制度と施設で変わるトリドールの人と地域の関係
年収2000万円制度が示す「心的資本経営」の狙い
トリドールホールディングスは2025年9月17日、丸亀製麺の店長を対象に「年収最大2000万円」を上限とする新たな報酬制度を発表した。従業員満足度や顧客体験をもとにした「ハピネススコア」などを指標化し、成果だけでなく人間関係や店舗文化を総合的に評価する仕組みを導入している。

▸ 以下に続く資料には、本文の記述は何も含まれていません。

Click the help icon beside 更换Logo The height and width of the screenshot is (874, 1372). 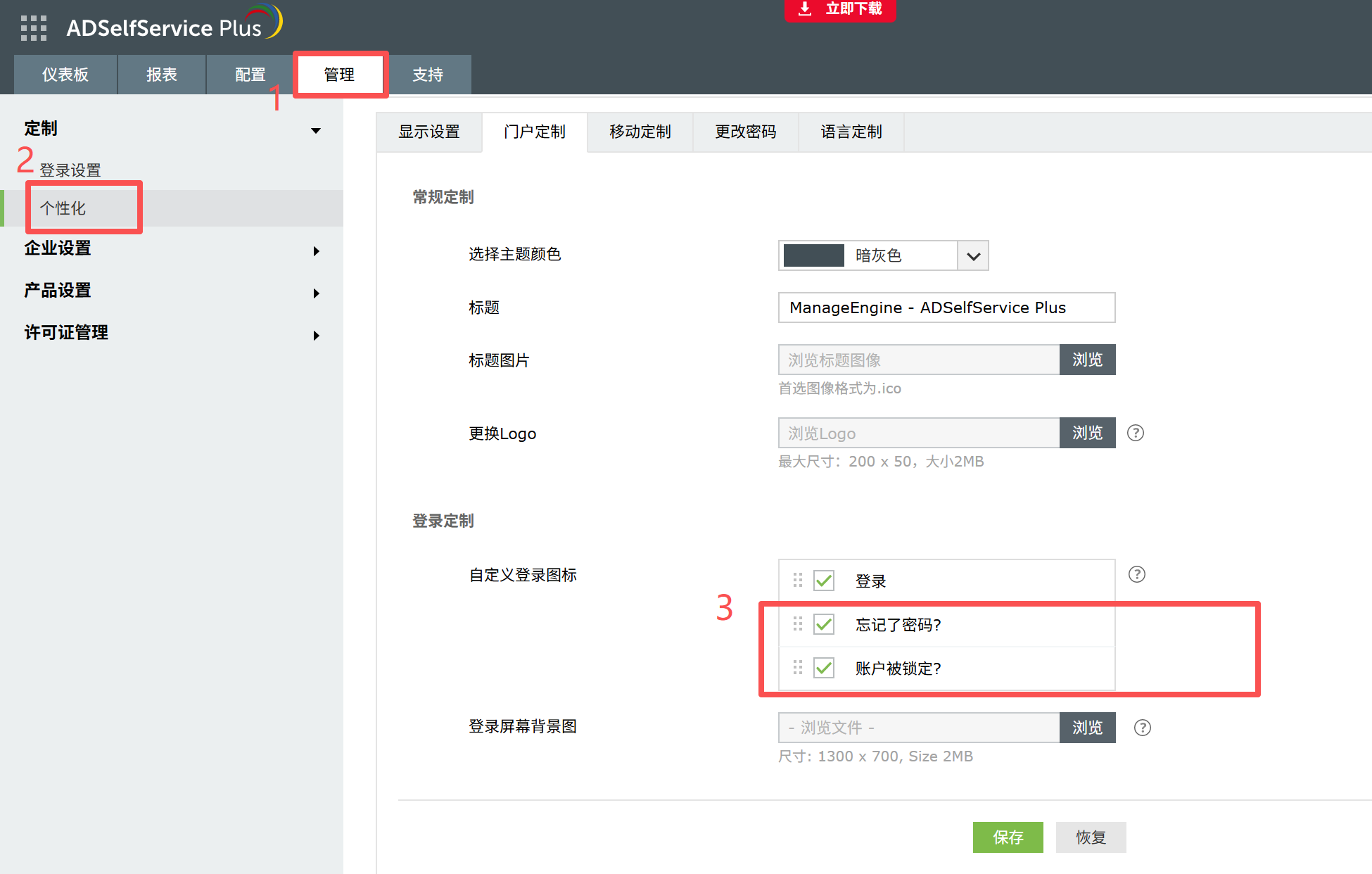tap(1135, 433)
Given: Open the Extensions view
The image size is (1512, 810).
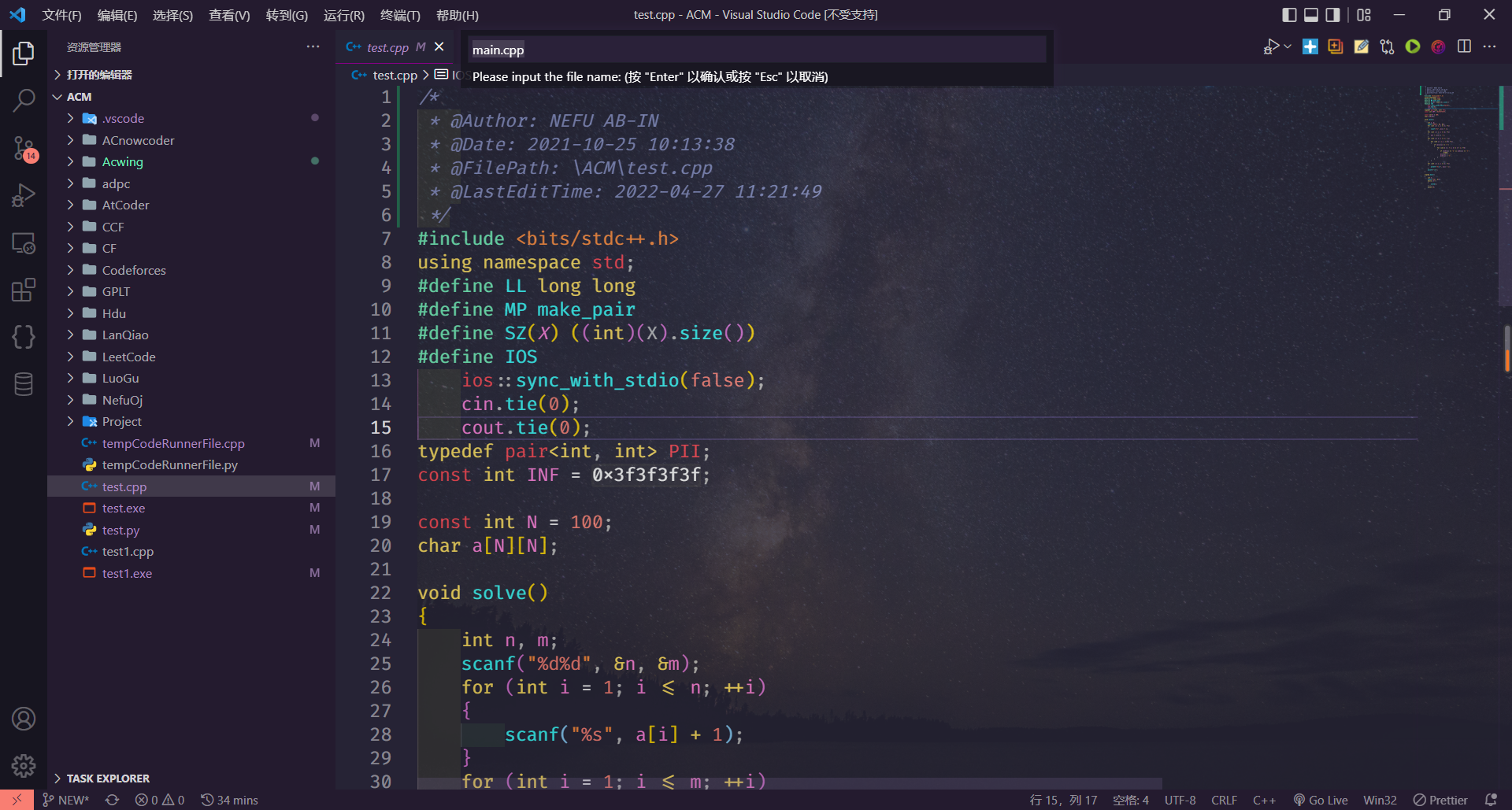Looking at the screenshot, I should pos(24,290).
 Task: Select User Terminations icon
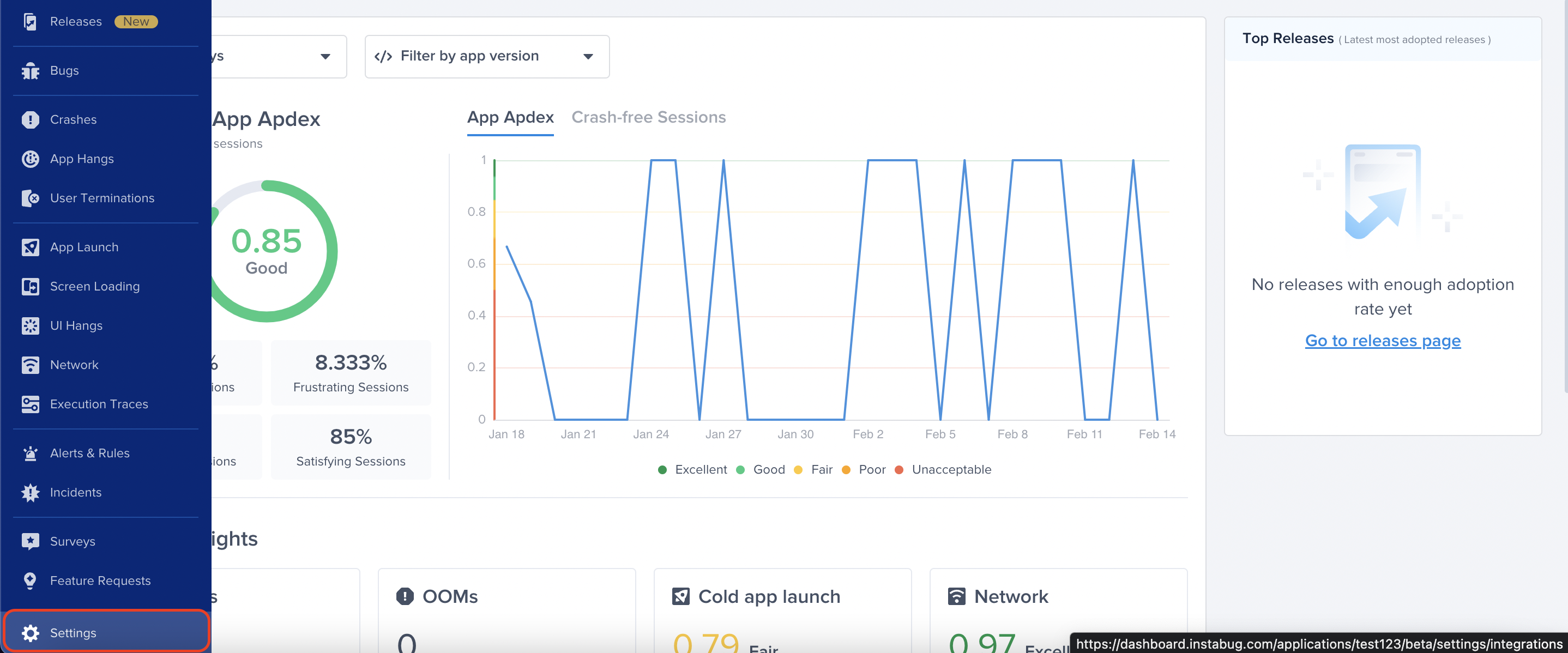[x=31, y=198]

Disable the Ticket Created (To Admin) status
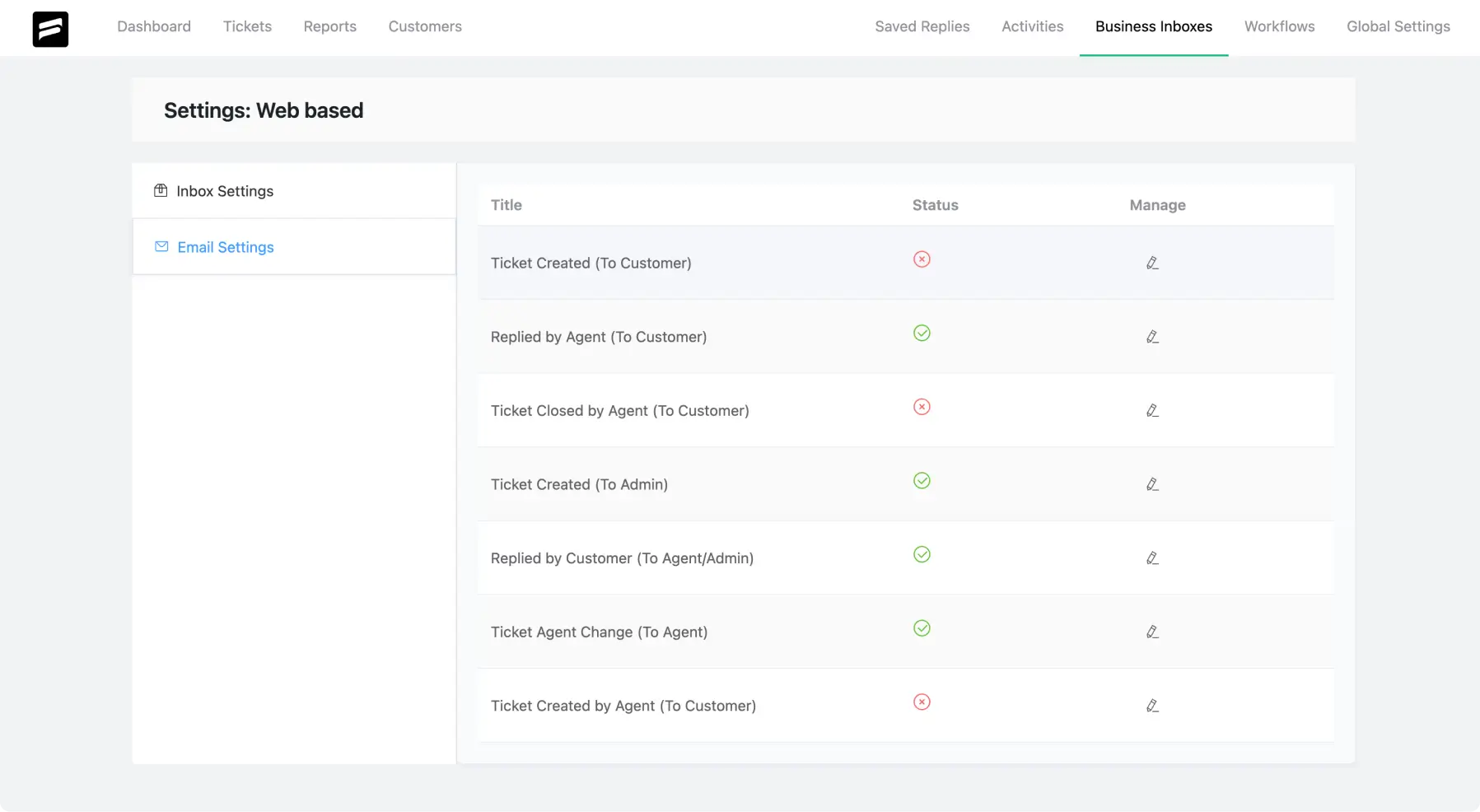click(922, 480)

外食業界では人材確保が深刻な課題となっており、報酬の上限を引き上げる動きは珍しくない。ただし、トリドールが強調するのは「給与」よりも「幸福度」の方だ。社内資料では、店長の自己肯定感や仲間とのつながり、顧客との信頼関係を測る仕組みを新たに構築したとされる。これを「心的資本経営」と呼び、物理的な利益ではなく、人の心の蓄積を資本として扱う点が特徴だ。
制度は単なるモチベーション施策ではなく、経営哲学の実装である。成果を上げた店長に最大2000万円の報酬を用意する一方で、組織全体の「心の健康」を維持する仕組みとして運用することが意図されている。企業の持続性を支える「人的資本経営」の延長線上に、トリドール独自の「心的資本経営」が位置づけられた。
理念を体感する拠点「心の本店」が香川で動き出した
この理念を形にした場所が、2024年11月27日に香川県丸亀市の離島・讃岐広島に開設された「心の本店」だ。古い製麺所を思わせる木造の建物で、従業員研修や地域交流を目的に設けられた。施設内では、小麦の製粉から出汁づくり、手打ち体験までが一連で学べるようになっており、香川の伝統的なうどん文化を実地で感じ取れる。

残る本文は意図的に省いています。